The Third Meeting of Signatories was scheduled to take place in April 2013. Hungary offered to host this meeting.

== Secretariat ==
The CMS Secretariat - located in Bonn, Germany - acts as the secretariat to the MoU. The main tasks of this body are the following:
- Convene the meeting of the signatories and report the outcome of the meeting to the Conference of the Parties of the CMS;
- Prepare an overview report compiled on the basis of all information at its disposal pertaining to the great bustard and communicate this information to all signatories, other range states and signing organizations;
- Be the depositary of the MoU.

== Action Plan ==
The Action Plan is annexed to the MoU and is an integral part thereof. It consists out of two parts. Part one contains general provision regarding:
- Habitat protection
- Prevention of hunting, disturbance and other threats
- Possession and trade
- Recovery measures
- Cross-border conservation measures
- Monitoring and research
- Training of staff working in conservation bodies
- Increasing awareness of the need to protect great bustards and their habitat
- Economic measures

Part two lists specific activities appropriate for each range state.

== Financial support ==
Several grants from the European Union LIFE programme have helped fund great bustard protection efforts in central Europe.

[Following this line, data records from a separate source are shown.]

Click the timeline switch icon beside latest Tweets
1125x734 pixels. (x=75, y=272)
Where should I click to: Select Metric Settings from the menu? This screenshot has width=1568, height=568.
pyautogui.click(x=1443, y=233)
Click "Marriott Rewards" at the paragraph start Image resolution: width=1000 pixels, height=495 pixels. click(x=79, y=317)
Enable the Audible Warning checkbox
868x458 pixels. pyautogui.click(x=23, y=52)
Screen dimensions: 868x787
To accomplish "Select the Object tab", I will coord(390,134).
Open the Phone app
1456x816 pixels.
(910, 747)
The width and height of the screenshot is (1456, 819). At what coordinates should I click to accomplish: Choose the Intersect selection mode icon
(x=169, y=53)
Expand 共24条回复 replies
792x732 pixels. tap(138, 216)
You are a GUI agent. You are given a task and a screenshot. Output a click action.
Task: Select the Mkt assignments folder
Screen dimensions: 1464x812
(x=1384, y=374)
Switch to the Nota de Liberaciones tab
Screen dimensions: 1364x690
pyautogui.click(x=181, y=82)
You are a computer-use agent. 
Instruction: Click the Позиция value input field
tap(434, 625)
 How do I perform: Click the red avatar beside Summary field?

Programmes are in place to protect breeding areas, provide feeding areas, provide feeding areas for wintering birds and minimize collisions between the birds and power lines. In several EU states, agri-environmental schemes financed by the European Agricultural and Rural Development Fund encourage farmers to maintain or adopt appropriate measures.

== Activities and successes ==
Until recently there had been plans for the construction of a wind farm within and around a Special protection Area (SPA) and Natura 2000 site in the Salonta region, Bihor County, Romania, which provides important wintering habitat for the great bustard. At the Second Meeting of Signatories it was acknowledged that the population trends were improving in Germany, Austria and Hungary. However, there was a concern that the population trends might be negative in Slovakia, Bulgaria, Ukraine, the Russian Federation and Romania. Therefore, the planned wind farm could have negative effects on the great bustard populations in Romania and Hungary as well since the Salonta region is near the Hungarian-Romanian border. In July 2012 the CMS Secretariat has received good news regarding this project. The Romanian Ministry of Environment and Forests confirmed its commitment to relocate the wind farm to an alternative location, thereby limiting conflict with the great bustard populations in the region.